Dependência Química

A dependência química é tida como uma doença crônica, que comumente atinge indivíduos que fazem o uso constante de determinadas drogas. Por não conseguir conter o vício, o portador desse tipo de distúrbio tem a sua vida psíquica, emocional, física e social afetada.

As substâncias que atuam no Sistema Nervoso Central, alterando a forma de pensar, agir ou sentir do indivíduo, são denominadas drogas psicoativas. As substâncias psicoativas tendem a causar desequilíbrio no processamento neuroquímico do organismo, levando à dependência. A motivação pelo seu uso engloba diversos fatores que vão da simples curiosidade a uma busca imediata de prazer ou alívio de sintomas; contudo, a maioria desconhece ou desacredita no potencial dessas drogas em causar dependência.

A dependência a uma droga é caracterizada pelo descontrole do indivíduo no uso da substância, que aos poucos o desintegra da sociedade. Fatores relacionados à própria droga, até uma predisposição genética e doenças psiquiátricas pré-existentes, podem levar algumas pessoas a um quadro de dependência.

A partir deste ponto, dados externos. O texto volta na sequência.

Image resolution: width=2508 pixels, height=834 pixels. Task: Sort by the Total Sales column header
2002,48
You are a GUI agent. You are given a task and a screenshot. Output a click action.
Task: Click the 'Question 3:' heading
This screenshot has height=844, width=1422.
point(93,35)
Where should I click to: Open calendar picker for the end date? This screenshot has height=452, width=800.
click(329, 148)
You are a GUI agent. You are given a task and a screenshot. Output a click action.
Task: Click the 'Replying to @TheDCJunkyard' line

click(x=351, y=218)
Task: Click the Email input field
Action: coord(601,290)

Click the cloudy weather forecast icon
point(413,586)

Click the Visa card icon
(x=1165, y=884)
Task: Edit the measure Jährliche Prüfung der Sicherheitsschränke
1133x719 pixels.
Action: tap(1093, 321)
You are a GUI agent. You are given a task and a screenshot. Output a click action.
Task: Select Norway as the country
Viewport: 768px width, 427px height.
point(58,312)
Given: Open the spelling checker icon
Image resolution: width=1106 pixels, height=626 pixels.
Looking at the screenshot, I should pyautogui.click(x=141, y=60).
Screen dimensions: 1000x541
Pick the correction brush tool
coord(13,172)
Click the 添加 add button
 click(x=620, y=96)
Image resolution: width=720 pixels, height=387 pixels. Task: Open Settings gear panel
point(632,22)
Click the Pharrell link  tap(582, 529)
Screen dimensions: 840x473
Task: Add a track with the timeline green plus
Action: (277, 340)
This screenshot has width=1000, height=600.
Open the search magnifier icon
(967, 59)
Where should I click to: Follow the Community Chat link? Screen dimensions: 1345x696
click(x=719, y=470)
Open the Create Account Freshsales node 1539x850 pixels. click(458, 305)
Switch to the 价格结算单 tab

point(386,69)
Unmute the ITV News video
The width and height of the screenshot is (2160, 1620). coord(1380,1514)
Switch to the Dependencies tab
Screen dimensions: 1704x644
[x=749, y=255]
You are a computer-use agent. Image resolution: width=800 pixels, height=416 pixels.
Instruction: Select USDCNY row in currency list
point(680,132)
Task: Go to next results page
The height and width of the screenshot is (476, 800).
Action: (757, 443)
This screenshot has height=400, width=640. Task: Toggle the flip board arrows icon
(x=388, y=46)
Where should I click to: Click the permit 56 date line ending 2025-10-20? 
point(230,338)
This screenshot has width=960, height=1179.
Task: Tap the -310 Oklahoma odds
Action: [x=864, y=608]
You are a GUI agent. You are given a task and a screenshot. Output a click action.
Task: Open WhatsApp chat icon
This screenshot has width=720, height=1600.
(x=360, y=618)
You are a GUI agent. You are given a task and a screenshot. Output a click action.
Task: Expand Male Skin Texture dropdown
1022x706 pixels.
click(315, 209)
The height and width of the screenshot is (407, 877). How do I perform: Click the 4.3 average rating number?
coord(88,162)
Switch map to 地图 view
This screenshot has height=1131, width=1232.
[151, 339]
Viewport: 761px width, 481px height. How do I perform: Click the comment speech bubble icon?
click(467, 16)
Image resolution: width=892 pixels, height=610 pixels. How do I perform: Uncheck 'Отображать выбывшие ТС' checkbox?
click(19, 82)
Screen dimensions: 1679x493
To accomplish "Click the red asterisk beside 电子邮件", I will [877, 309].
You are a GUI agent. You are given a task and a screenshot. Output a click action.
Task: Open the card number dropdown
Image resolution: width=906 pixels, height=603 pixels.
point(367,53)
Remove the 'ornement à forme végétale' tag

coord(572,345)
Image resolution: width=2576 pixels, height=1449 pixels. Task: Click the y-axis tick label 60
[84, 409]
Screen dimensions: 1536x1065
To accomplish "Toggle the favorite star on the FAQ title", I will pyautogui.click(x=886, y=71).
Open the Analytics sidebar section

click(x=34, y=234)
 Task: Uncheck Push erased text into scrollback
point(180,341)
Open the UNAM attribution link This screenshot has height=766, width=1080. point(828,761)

Com o objetivo de sentir novamente os sintomas de prazer, ou ainda, para eliminar o mal-estar que se sente quando há interrupção da droga, o indivíduo tende a repetir o uso daquela substância. Os sintomas de desconforto são designados “Síndrome de Abstinência”, que tendem a surgir a cada vez que o indivíduo cessar o uso da droga. A “tolerância à droga” leva ao consumo de doses cada vez maiores, no intuito de obter os mesmos sintomas promovidos em doses que antes eram menores.

Outro fator associado à dependência química é a fissura, caracterizada pela vontade incontrolável de fazer o uso da droga a qualquer hora do dia ou noite.

O tratamento da dependência é baseado no uso de medicações a depender de cada caso e acompanhamento por equipe multiprofissional. Muitas vezes é necessário o internamento para que o paciente se distancie do contato com as substâncias psicoativas.